On December 7th, the holidays came early for Bitcoiners as the bitcoin price exploded past $19,200 USD on South Korean exchange Bithumb and Coinbase’s trading exchange GDAX just before 10:30a.m. EST.
The astonishing rally was short-lived, however — as users flooded online to take profits, major exchanges like Coinbase and GDAX crashed and were only brought back online several hours later.
Accordingly, those that could sell did; and as everyone got the same idea at once, the bitcoin price quickly slid down and bounced around the $16,000 price point for the next several hours.

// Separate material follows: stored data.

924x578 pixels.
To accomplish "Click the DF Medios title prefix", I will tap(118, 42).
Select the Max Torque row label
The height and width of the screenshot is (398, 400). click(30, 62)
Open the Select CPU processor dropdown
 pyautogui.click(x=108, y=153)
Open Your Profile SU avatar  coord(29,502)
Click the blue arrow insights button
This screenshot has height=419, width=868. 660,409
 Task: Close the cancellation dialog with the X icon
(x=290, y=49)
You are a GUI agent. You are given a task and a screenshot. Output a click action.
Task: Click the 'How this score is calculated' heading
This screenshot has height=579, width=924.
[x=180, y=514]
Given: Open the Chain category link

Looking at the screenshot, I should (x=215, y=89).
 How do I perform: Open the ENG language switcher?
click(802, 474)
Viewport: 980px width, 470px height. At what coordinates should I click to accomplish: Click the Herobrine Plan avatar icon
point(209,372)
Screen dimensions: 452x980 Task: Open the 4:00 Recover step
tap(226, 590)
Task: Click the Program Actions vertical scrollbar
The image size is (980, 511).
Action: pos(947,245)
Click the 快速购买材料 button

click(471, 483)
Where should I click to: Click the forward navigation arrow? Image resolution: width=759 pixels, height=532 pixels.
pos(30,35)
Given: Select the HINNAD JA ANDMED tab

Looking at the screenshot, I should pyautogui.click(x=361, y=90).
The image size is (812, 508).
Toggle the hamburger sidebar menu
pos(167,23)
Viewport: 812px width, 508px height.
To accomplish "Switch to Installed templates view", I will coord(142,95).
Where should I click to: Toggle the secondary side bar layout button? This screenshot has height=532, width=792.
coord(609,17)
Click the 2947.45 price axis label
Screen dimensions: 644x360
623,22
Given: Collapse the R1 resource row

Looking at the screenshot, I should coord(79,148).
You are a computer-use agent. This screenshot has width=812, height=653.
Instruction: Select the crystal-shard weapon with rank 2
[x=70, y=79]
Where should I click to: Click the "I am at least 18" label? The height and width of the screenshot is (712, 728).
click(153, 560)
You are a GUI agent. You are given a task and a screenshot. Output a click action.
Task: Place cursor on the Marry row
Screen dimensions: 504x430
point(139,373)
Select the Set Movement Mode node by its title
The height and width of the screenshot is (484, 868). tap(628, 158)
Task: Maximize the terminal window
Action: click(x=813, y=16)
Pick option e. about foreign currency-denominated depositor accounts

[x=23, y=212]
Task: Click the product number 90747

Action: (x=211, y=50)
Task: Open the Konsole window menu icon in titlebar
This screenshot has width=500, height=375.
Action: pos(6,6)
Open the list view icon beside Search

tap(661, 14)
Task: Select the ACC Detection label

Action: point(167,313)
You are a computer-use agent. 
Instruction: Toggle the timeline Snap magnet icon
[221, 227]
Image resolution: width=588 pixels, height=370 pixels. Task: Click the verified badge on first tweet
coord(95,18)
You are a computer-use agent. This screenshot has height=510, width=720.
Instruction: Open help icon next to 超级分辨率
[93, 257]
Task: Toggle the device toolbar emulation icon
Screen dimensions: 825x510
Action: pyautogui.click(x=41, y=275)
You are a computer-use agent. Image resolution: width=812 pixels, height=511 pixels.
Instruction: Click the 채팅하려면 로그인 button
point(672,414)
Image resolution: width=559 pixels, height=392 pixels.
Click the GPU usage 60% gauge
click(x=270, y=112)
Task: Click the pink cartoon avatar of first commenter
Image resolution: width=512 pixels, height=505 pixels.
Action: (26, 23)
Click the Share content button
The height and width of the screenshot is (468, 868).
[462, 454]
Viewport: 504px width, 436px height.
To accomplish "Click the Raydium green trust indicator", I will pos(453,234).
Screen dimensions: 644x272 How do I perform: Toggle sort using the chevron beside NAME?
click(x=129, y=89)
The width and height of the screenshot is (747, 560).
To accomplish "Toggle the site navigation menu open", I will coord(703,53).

Before the incredible price surge, Bitcoin holders already had reason to rejoice, as many users had woken up to bitcoin reaching what was already an all-time price high of $17,000.
The supermajority of the volume that contributed to that monumental rally came from five of the world’s most dominant cryptocurrency exchanges: bitFlyer (Japan), GDAX (USA), Bithumb (S. Korea), BitMEX (Mexico), and Bitfinex (?).
To that end, at the peak of the episode Bitcoin reached its highest market capitalization yet, eclipsing a market share of $274 billion. Now, then, the number one cryptocurrency is only one-fourth of the way to an increasingly realistic $1 trillion market cap.
Talk of corrections and retracements bubble up every time bitcoin hits a new price milestone. Per acclaimed technical analyst Ramiro Burgos, though,the current price movement is still “strong enough” of a trend to settle in a sideways price pattern.
Yet even if BTC were to tumble down further, Burgos has $10k as the support line.
And $10,000 is completely respectable, seeing as how that’s where the bitcoin price was just one week ago. Speculative bubbles don’t stop midway through popping, after all.
TLDR: Buyers flooded onto the world’s top crypto exchanges in droves and the BTC price briefly surged past $19,000 USD accordingly.